Re: Character assignment question in Function
- From: David Groff <david.groff@xxxxxxxx>
- Date: Mon, 13 Aug 2007 16:21:03 -0400
Hi Richard,
You are right the email I sent did not provide enough data for anything
to be understood. For future issues I will be far more careful to provide enough data for the situation to be understood (also so that others can learn if applicable). The specific problem (which I did not describe in this email or at best poorly described)
has been resolved.
Thank You for your time.
Richard Maine wrote:
David Groff <david.groff@xxxxxxxx> wrote:.
CHARACTER( * ), OPTIONAL, INTENT( IN ) :: filename
I believe the argument is being passed in succesfully(I can print the
argument inside the function), but I am unable to assign the argument to
a local CHARACTER variable in the function. Also "PRESENT(filename)" is
returning false within the function. I'm probably looking over something
very basic.
You need to show us far more of the code. This isn't enough data to
conclude anything useful. You say that you "believe the argument is
being passed succesfully.' Well, evidently that belief is wrong. It is
extremely odd that present should return false, while you are still able
to print the value. If present returns false, you shouldn't be able to
do much of anything at all with the variable - certainly not print it.
Rule number 1 of asking for debugging help: show us instead of telling
us. The only thing you showed us is the single declaration line (which
is good, but not enough). All the rest of the data is just you telling
us your interpretation of what is happening. When asking for debugging
help, you generally have misunderstood something, so your interpretation
is likely to be wrong. If is *VERY* common in such cases for the
misunderstanding to be related to something that you didn't think to
show at all, which makes it pretty impossible to debug. Please take the
"you" here as being abstract rather than personal. This is a very common
scenario here, not limitted to you personally.

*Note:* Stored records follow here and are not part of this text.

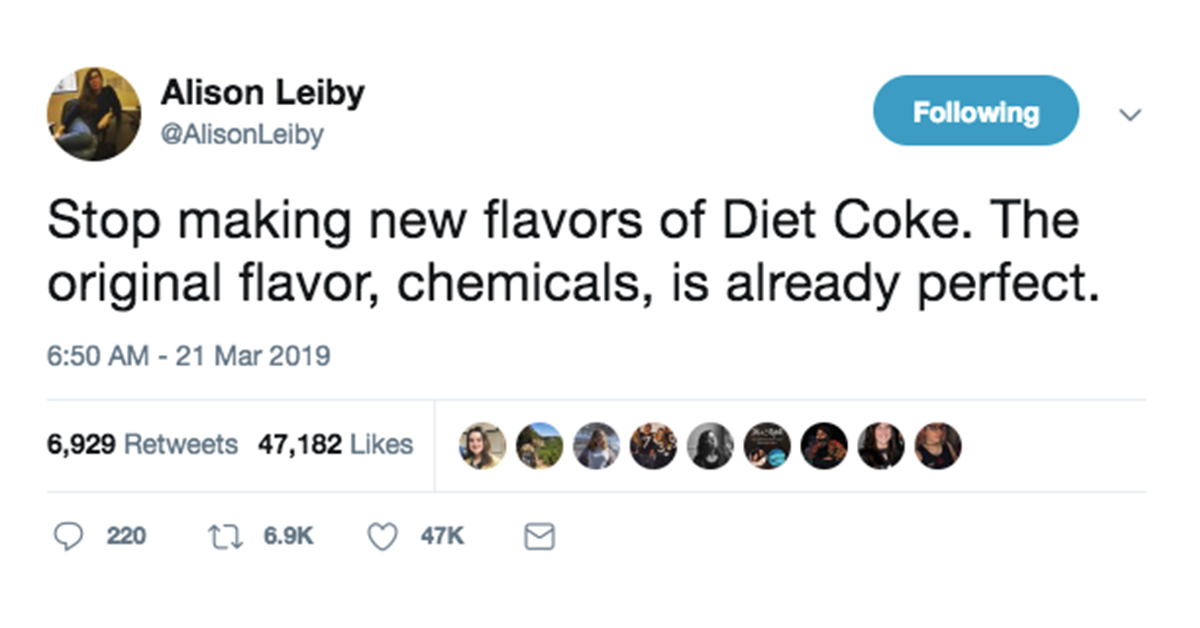This screenshot has width=1200, height=628.
Task: Open the @AlisonLeiby handle link
Action: click(242, 134)
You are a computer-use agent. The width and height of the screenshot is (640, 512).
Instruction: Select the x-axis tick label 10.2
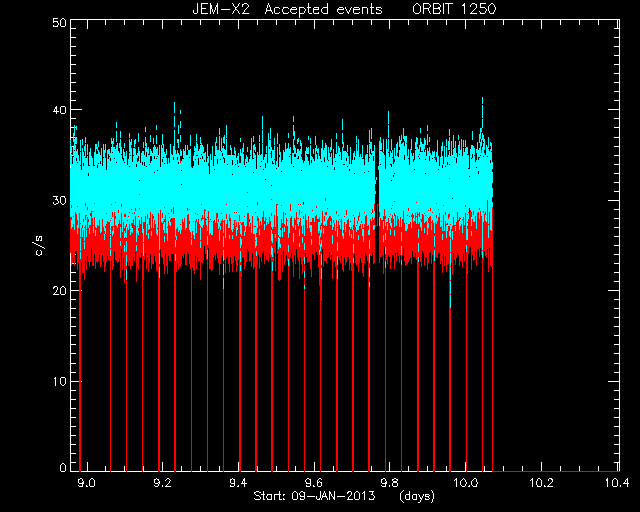click(542, 483)
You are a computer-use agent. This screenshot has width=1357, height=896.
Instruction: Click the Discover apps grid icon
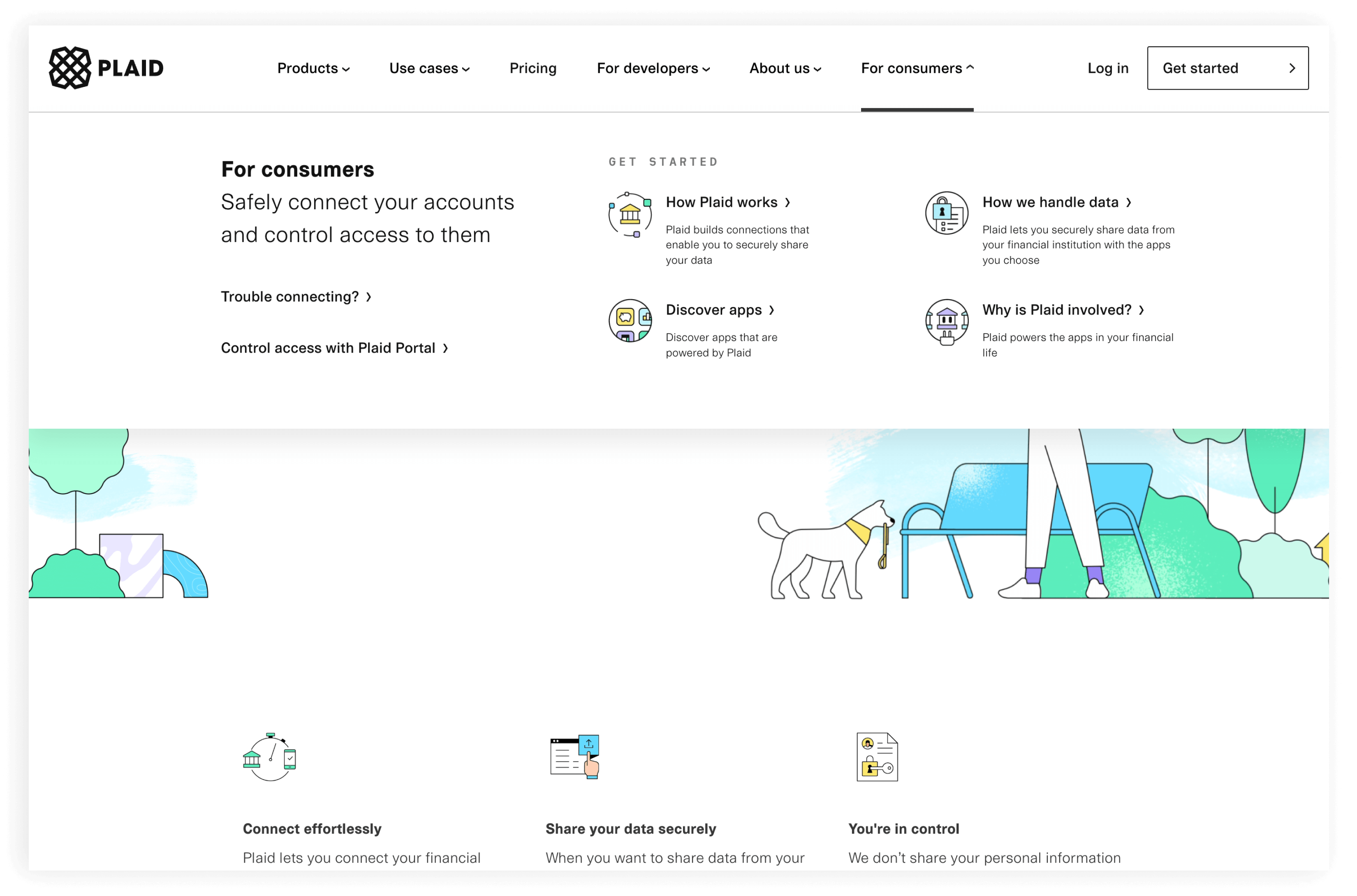630,321
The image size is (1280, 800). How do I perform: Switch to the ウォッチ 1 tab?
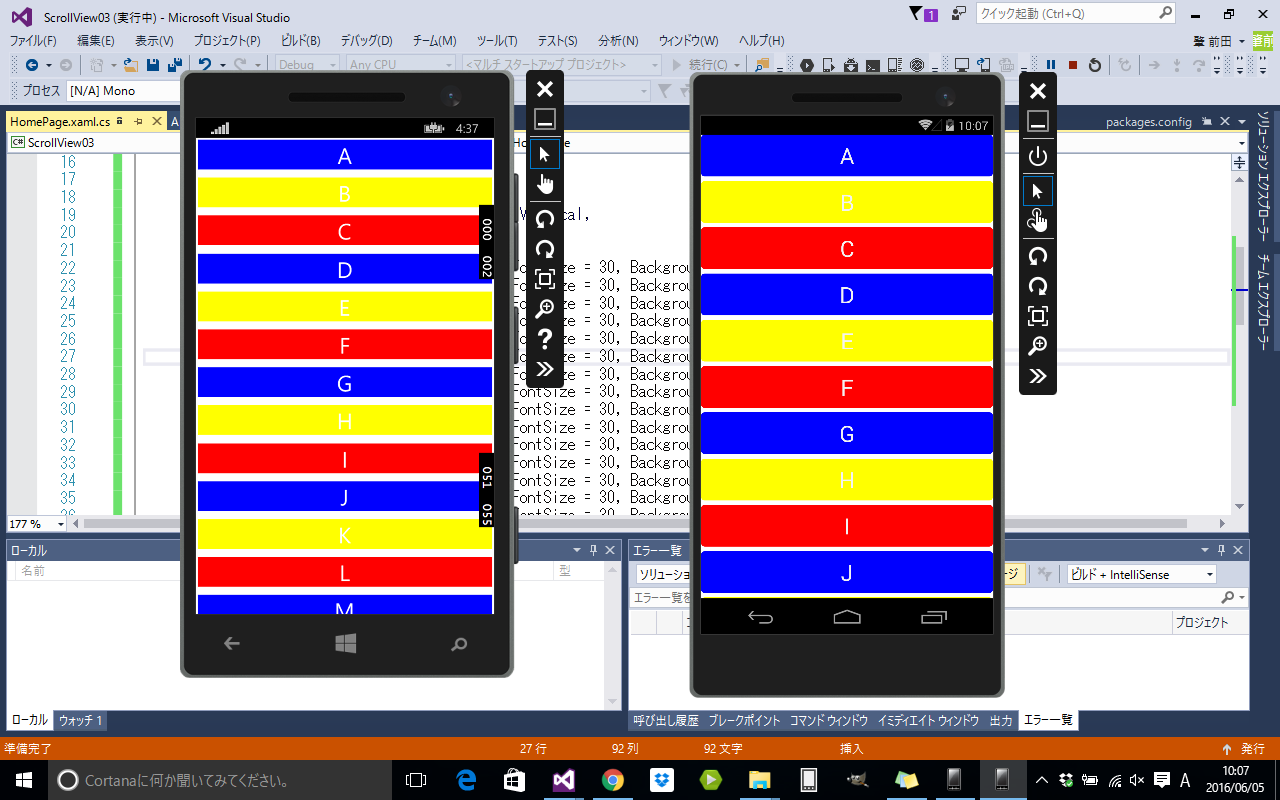(79, 720)
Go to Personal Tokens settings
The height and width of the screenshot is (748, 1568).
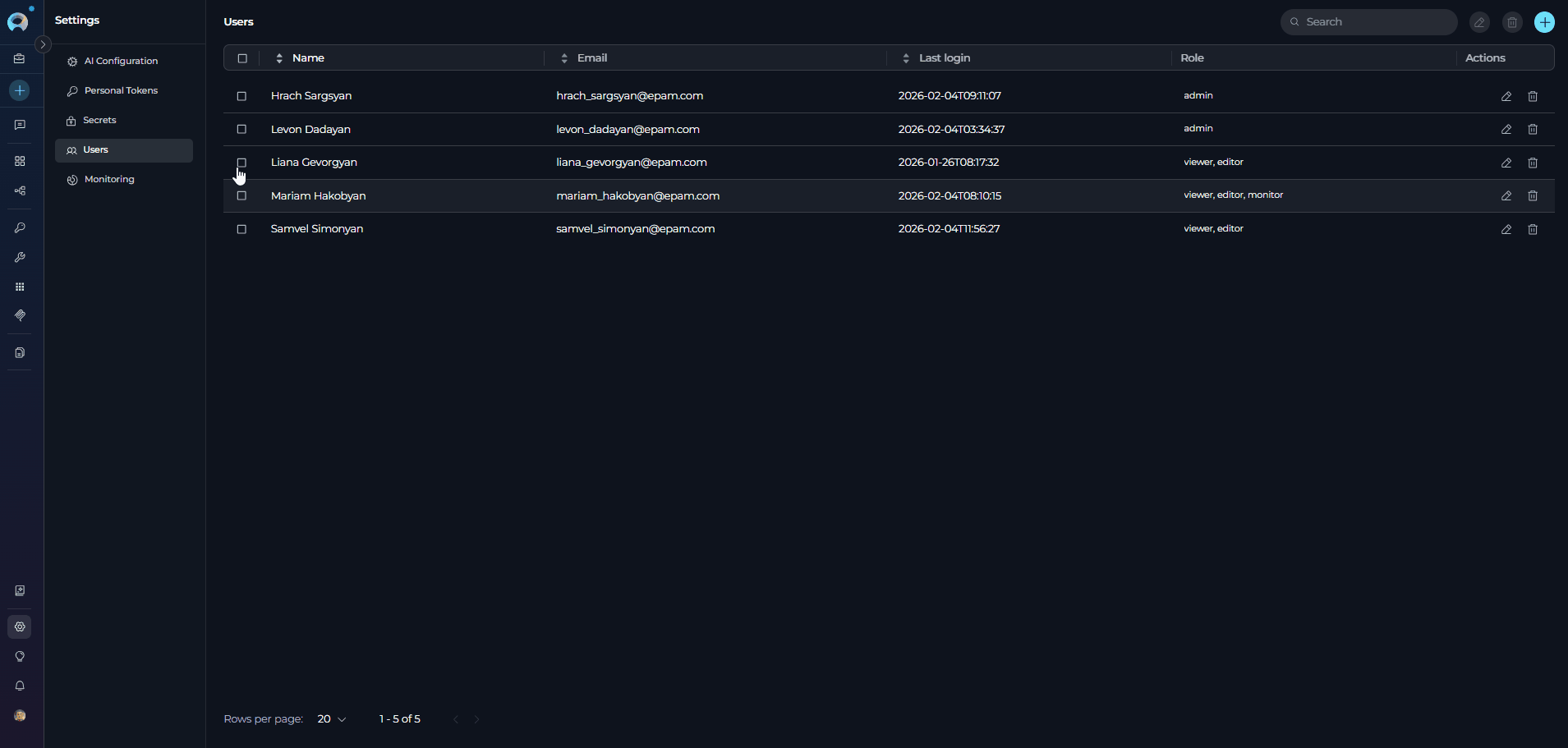[x=121, y=91]
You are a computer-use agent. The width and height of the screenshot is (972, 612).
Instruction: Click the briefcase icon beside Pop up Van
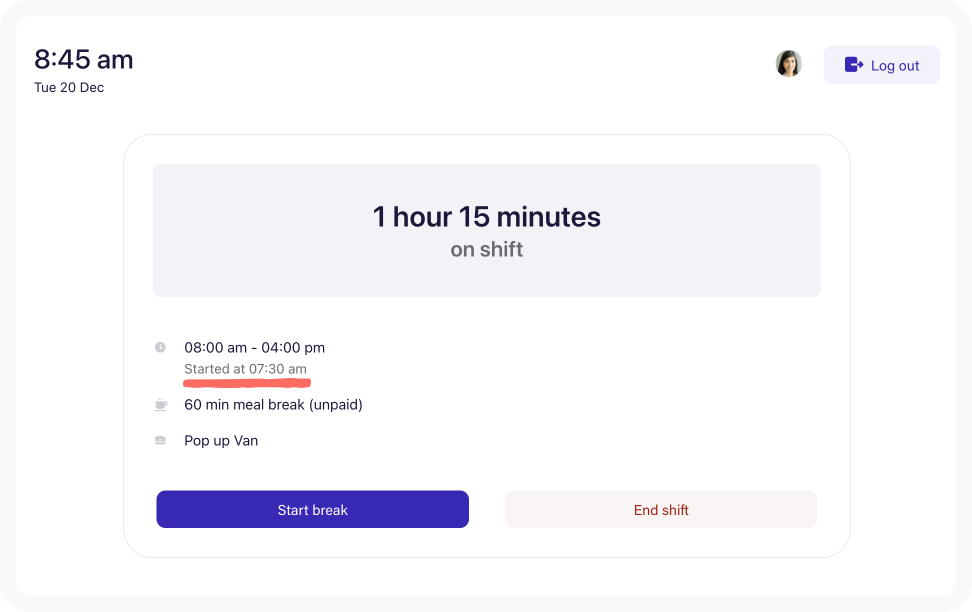point(160,440)
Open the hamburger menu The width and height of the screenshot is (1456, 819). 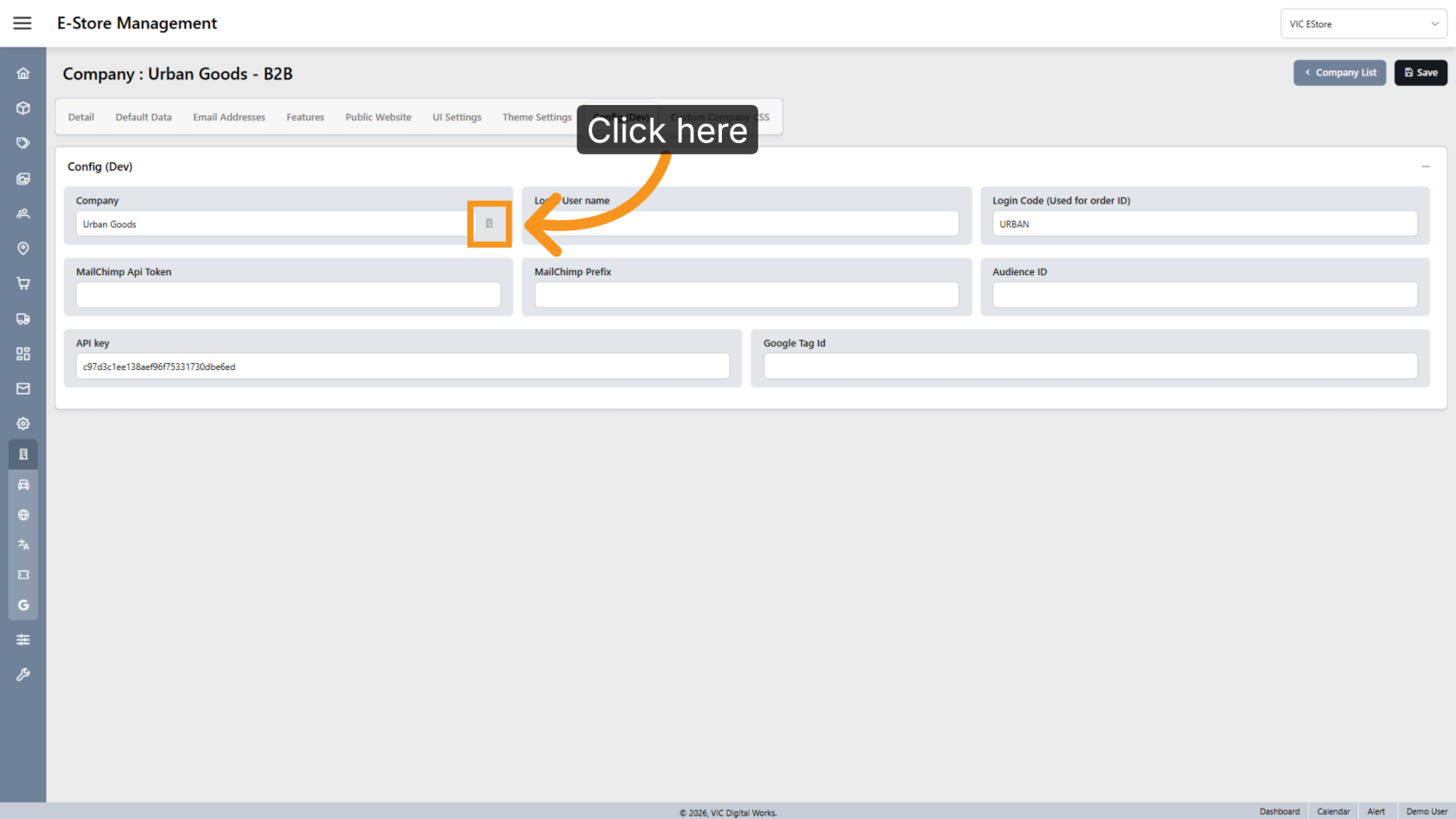pyautogui.click(x=23, y=23)
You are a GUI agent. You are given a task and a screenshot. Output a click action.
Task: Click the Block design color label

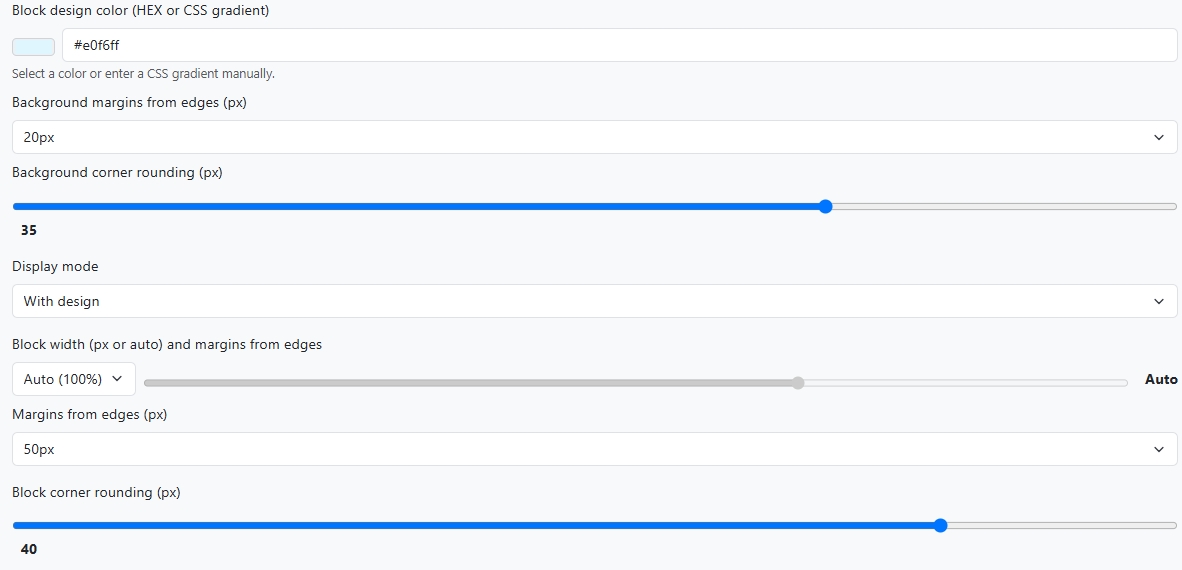(140, 10)
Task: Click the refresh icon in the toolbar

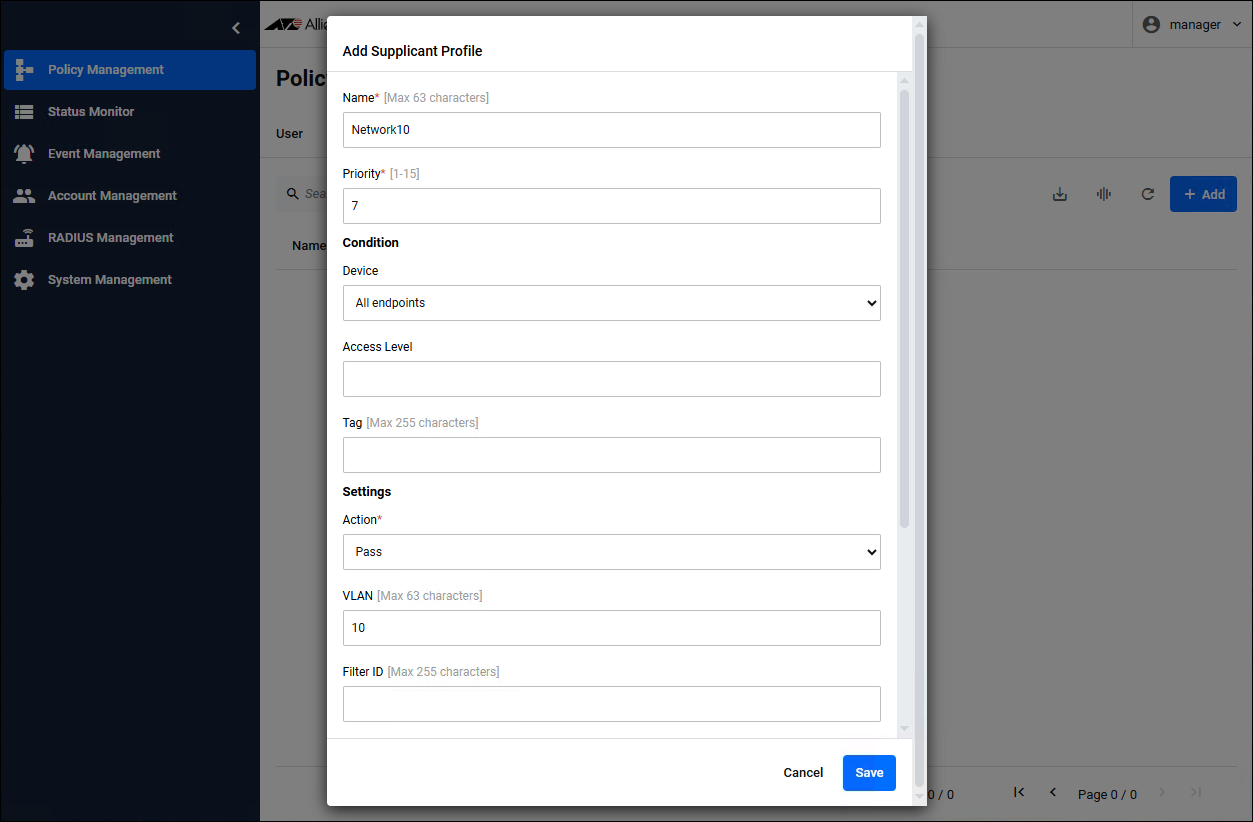Action: pos(1148,194)
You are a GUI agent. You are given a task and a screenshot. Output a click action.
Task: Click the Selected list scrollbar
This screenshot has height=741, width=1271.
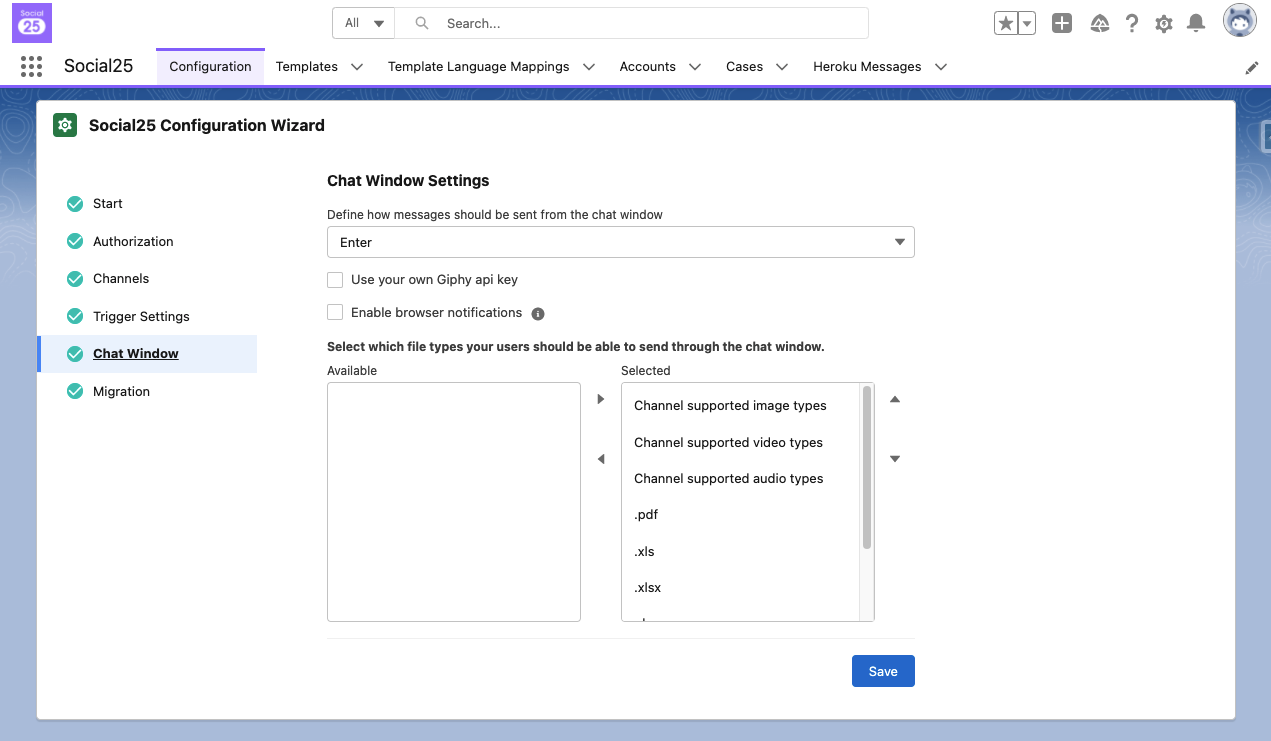[867, 468]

This really needs a cut down runnable sample of code. I can't even tell
what you think is happening from the description, because the
description is too vague. You say that you are "unable to assign", which
isn't a very precise description. In what way are you unable? Does it
fail to compile such an assignment. (Doesn't sound like it from context,
but it does from that description.) The program crashes and you think it
is during the assignment? You print out the value of the assigned
variable and don't get the value you expect? Something else?
But I shouldn't even ask that question because that will probably prompt
you to try to answer it instead of showing the code, which is what is
really needed. I'm really just posing the question as an example of why
a description is inadequate. But it is only an example. If you answer
that question of what you mean by unable to assign", it still won't be
enough information without seeing the code.